LAUREL COUNTY, Ky. —
I have transformed the kitchen window from a barren, dish washing cubicle into a bird watching haven. As a former bird handler and rehabilitator, I’ve found that birds not only are intriguing to watch, but the simple act of observing nature has immense healing qualities.
We live in a vast ecologically diverse state, from floodplain forests to high elevation forests and grasslands to marsh habitats. To much of our delight, because of the diverse ecosystems in the Bluegrass state, there are, in all, 375 species of feathered friends who have been recorded to have visited here and about 150 species who raise their young right in our backyard.
As a teenager, I’ve had the pleasure of raising an American kestrel from fluff to feathers, teaching a poult to fly and find its gobble, and help an aging red tailed hawk cope with only having one wing to fly. I’ve helped trim a bald eagle’s talons that carry 10 times the strength of a human, wrap a barred owl’s injured wing and force feed a screech owl that’s no bigger than the size of your palm. No matter how much I nurtured or helped heal birds, they’ve always seemed to provide a sense of unspoken healing and wonderment for me.
Since moving into Mrs. Huff’s tranquil home, I noticed an anomalous silence that pervaded throughout the walls. Apart from many house plants, I felt there needed to be more life surrounding this wonderful soul. So, I bought a bird feeder.
First, a true southerner made its debut outside the kitchen window, a cardinal. Along with that cardinal came another, its mate. Cardinals are known to be monogamous, so with a life expectancy of about a year, I’ve decided to call the intrepid couple “the honeymooners.” Joining in the pecking order with the scarlet two was a red-bellied woodpecker and yellow-bellied sapsucker — whom I mistake as the woodpecker’s baby all the time. Then a family of chattering Carolina chickadees took up residence feeder-side with one feisty little purple finch that looks more pink than purple. I believe I’ll call the purple finch Lisa Frank for my own senseless amusement.
Just about everyday a new bird will make its debut outside the window pane, scoping out the scene and hopping cautiously to the lip of the feeder. After they pick out a prized piece of seed, they each make out like a bandit, especially the cardinals who always steal the show for Mrs. Huff.
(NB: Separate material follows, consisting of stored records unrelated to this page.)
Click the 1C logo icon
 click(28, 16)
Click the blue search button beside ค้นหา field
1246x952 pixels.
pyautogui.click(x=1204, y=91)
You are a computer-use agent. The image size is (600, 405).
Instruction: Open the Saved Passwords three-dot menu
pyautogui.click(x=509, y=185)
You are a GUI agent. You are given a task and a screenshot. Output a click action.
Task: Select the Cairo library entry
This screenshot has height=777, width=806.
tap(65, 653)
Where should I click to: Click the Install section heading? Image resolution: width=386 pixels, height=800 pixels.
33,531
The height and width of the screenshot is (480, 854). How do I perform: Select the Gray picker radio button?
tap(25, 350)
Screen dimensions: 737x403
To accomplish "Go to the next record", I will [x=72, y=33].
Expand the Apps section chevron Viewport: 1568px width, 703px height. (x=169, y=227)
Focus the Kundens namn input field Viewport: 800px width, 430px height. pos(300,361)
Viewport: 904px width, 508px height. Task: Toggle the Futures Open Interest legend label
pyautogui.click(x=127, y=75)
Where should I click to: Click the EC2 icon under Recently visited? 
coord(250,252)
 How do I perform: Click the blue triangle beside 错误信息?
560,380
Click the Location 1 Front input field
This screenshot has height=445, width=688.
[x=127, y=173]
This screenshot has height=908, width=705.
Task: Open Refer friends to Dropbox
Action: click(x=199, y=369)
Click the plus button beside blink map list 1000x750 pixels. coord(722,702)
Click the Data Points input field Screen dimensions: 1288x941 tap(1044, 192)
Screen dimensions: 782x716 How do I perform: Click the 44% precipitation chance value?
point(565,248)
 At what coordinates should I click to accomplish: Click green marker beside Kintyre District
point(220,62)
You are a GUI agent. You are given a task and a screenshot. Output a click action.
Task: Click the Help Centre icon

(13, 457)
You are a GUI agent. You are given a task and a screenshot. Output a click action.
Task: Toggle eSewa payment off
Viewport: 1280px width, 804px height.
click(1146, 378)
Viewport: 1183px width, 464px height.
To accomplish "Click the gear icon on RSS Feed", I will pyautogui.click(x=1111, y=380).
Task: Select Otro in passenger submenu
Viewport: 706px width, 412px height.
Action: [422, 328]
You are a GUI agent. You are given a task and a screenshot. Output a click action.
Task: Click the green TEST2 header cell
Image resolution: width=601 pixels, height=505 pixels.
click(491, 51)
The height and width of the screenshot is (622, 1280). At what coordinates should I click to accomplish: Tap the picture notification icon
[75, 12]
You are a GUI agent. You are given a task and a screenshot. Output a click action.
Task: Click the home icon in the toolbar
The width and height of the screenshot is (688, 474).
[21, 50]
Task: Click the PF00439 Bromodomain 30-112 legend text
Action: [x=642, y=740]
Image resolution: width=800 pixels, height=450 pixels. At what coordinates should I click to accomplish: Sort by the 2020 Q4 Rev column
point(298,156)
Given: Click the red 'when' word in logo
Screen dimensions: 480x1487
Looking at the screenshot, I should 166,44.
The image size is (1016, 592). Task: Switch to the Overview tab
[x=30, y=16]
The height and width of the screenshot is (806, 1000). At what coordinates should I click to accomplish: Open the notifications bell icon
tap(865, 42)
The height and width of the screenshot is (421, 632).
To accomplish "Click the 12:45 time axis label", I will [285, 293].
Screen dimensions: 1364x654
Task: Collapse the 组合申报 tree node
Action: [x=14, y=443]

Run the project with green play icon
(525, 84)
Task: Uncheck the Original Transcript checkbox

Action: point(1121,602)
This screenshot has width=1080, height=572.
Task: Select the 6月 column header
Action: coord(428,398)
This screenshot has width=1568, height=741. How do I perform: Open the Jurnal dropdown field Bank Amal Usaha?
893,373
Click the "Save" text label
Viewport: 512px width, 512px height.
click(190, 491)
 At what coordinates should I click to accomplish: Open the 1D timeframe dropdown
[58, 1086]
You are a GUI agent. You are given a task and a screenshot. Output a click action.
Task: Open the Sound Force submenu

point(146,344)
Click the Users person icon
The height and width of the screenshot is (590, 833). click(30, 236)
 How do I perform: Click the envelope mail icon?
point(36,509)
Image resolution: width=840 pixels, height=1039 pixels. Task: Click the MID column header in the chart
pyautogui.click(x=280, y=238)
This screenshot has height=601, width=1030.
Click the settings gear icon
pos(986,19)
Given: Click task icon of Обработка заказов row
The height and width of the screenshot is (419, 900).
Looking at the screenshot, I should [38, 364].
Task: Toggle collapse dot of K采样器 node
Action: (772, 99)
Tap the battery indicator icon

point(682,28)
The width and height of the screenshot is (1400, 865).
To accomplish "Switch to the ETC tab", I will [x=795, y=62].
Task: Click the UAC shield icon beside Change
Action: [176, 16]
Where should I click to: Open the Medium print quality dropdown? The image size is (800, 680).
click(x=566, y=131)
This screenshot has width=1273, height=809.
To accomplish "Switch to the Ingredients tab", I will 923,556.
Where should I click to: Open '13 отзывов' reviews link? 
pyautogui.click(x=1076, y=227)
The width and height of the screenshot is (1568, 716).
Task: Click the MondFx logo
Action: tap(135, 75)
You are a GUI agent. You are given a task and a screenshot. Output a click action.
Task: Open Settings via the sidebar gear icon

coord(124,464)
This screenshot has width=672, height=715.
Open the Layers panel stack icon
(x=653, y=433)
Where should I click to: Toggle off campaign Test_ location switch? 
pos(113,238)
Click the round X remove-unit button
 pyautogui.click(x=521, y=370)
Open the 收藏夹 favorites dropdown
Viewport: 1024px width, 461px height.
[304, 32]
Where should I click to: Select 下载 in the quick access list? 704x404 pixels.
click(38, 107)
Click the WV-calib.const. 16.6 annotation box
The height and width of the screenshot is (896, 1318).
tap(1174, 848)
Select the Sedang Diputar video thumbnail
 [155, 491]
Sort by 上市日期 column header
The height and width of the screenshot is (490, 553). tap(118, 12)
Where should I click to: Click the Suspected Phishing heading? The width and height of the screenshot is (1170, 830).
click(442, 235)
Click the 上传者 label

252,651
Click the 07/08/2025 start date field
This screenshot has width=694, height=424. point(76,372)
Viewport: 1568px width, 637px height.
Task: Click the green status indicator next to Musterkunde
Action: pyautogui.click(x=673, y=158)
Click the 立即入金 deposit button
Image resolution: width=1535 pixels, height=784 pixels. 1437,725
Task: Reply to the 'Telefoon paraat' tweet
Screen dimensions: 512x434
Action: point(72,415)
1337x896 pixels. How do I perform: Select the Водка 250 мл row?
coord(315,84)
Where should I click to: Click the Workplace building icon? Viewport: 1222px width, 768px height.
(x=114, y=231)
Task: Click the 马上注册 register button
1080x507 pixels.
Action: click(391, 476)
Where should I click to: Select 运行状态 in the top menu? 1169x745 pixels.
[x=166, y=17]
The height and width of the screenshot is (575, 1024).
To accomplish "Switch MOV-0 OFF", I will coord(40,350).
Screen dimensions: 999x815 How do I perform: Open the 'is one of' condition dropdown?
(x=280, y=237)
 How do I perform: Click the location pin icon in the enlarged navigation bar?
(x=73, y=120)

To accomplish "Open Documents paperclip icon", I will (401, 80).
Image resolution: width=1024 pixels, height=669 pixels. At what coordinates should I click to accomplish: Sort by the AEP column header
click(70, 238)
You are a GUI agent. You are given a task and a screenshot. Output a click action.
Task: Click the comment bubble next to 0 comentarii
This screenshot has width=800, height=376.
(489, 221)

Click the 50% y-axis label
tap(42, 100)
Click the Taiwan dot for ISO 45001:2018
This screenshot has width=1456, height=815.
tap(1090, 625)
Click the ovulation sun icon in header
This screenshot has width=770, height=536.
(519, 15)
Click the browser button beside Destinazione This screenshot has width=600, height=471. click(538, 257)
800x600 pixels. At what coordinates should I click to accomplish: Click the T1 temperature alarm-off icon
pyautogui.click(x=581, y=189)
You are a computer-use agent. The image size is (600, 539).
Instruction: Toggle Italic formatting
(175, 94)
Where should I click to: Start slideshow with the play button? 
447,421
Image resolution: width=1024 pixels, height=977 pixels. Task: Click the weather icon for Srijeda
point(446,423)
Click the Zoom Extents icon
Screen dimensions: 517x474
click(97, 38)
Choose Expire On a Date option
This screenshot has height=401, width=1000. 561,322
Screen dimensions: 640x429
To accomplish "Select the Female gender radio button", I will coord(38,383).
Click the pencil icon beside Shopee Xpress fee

Since the feeder, I now wake up each morning to the calming chorus of bird chatter and song. The two of us now can enjoy spending time in the kitchen more and find excitement in catching sight of a new species to behold. To my delight, I’ve passed on my bird watching habits and love for nature, which encourage not only contemplation of grace and simplicity, but also peace-of-mind.